Why do we continue to persist with these images that have no bearing on reality? Of course, love is a fantasy, and perhaps that is why love outdoors can be depicted on film and in print. Has anyone written the great novel about falling in love inside the overly air-conditioned spaces of a mall? Can Heer and Ranjha lock eyes over an iced latte?
While writing a novel that has to do with love, and is set in an earlier decade, I thought back to the places where I’d seen romance bloom and wither away, and not one of those places was outdoors. (To be fair, in my teenage years the beach was closed because of a massive oil spill, and the morning — or evening — air was often rent with the sound of a bomb blast.) Perhaps this is why every generation (including mine, as beleaguered as I have just made my younger years sound) has its date-spot cafe; every fast food restaurant has seen sparks fly over a budget meal.
But the pursuit of love is expensive. Love means having to buy a place at a cafe, a cinema ticket, a park entry pass. Love requires the social mobility that allows one to walk around a mall; the ability to get past the ‘family only’ restrictions of space. The pursuit of love is always limited by time. You don’t get to see a person as they walk around, to be on public transit together, to see how they engage with the city, their relationship with the environment. It is no wonder that people — even those in committed, long-term relationships — are taken by surprise when they finally live together, when they discover what someone is really like, or what they’re like when they are not performing. The pursuit of romance is structured, based on the times of the day, opening and closing hours, the hours that it is least likely you'll run into someone you know, the times when the moral police might be otherwise occupied.
The reality is that to love outdoors is for the brave — to risk being exposed to the moral police, security guards and cops, relatives who have no business in your life but like to think they do, to voyeurs with cell phones and nothing to do but to film and photograph strangers. But if this is hard enough for the straightest of people in the most conventional of relationships, try to imagine what it is like for anyone who isn't heterosexual, or whose identity doesn't conform to the strict binaries of masculine and feminine. I often think of the scene in the film Joyland when Biba can’t find a place to sit on the train — because where is Biba meant to go?

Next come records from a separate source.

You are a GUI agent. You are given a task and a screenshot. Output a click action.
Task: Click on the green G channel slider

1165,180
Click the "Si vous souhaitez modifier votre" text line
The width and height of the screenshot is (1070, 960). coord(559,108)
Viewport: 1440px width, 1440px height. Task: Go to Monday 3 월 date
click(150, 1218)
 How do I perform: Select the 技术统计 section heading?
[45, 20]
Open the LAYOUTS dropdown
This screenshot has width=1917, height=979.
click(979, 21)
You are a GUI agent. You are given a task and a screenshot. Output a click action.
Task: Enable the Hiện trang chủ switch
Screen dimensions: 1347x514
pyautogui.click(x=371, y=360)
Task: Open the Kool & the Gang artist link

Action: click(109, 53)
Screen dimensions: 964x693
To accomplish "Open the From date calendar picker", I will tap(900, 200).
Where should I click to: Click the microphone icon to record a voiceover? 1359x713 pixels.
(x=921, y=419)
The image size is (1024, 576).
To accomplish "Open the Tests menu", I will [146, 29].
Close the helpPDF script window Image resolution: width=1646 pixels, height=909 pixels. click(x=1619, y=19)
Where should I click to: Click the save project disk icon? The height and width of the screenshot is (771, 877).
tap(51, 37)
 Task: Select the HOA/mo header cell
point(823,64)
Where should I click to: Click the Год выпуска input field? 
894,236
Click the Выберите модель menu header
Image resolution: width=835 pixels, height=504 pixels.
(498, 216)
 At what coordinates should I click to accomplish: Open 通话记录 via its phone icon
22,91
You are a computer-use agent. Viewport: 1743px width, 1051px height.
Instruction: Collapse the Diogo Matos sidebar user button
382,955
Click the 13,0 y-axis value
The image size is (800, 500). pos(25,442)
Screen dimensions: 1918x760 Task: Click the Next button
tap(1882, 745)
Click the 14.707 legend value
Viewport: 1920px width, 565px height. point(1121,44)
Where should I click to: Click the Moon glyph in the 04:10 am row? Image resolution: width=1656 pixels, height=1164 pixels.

Unfortunately, I don't really know what the answer is, if there’ll ever be a day in which the real life Biba gets to sit on a train without being scolded. Our cities have to change from shunting people out of public spaces, but mostly, our attitudes have to change; the stares, the moral policing, the ways in which public infrastructure is kept away from the “public”, in the way that parks are limited-hours only spaces, in the ways in which everyone wants to see content about romance but not actually have it play out in real life. Until then, love will always come with the feeling that the clock is running out of time.